→ **RECORDS TO PROCESS**:
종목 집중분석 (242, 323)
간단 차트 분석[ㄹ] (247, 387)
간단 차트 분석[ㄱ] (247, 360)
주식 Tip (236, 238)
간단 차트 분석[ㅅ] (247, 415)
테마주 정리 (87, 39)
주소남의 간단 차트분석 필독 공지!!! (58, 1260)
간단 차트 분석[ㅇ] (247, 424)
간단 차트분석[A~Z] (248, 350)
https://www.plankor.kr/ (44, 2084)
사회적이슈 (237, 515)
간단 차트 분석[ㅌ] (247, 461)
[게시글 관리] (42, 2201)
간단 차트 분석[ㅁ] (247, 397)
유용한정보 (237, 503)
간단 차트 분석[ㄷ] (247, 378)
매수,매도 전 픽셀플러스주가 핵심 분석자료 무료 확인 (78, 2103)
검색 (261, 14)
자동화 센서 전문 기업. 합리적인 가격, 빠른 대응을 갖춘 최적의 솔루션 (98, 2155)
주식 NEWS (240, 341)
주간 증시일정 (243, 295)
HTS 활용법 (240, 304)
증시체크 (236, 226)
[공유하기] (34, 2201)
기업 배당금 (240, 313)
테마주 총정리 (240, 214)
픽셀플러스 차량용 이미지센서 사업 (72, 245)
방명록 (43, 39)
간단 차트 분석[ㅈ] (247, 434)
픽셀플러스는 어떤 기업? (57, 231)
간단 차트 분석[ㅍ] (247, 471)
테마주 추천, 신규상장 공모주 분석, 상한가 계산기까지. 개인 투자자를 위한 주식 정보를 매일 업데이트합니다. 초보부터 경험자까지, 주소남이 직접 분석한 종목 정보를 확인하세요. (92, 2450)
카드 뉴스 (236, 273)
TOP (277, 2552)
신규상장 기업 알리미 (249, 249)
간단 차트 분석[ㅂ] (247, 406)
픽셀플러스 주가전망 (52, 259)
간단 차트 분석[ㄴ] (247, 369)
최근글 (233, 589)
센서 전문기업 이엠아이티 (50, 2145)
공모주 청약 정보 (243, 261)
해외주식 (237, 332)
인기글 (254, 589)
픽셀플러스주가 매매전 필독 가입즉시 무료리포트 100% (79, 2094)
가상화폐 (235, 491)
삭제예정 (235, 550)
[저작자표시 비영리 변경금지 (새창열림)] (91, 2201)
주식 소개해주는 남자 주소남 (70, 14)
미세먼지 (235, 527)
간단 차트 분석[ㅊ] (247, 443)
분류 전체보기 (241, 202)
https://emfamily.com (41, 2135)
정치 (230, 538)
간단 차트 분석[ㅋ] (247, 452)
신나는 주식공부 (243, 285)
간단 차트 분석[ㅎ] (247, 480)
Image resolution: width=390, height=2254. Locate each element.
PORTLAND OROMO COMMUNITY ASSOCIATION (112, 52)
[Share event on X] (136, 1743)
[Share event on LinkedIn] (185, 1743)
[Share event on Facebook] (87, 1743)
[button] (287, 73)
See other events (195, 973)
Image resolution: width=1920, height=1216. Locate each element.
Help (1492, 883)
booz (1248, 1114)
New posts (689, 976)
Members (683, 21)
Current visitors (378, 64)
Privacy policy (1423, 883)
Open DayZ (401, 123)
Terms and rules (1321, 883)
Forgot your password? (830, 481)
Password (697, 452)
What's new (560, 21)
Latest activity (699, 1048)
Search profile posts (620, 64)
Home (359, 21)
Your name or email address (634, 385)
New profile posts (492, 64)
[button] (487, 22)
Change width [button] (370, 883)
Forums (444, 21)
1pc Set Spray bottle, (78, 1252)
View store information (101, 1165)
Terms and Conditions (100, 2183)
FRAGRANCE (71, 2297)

→ **WORK REQUEST**: Report all lines of the data above that include the string "Terms".

→ **RESULT OF THE TASK**:
Terms and rules (1321, 883)
Terms and Conditions (100, 2183)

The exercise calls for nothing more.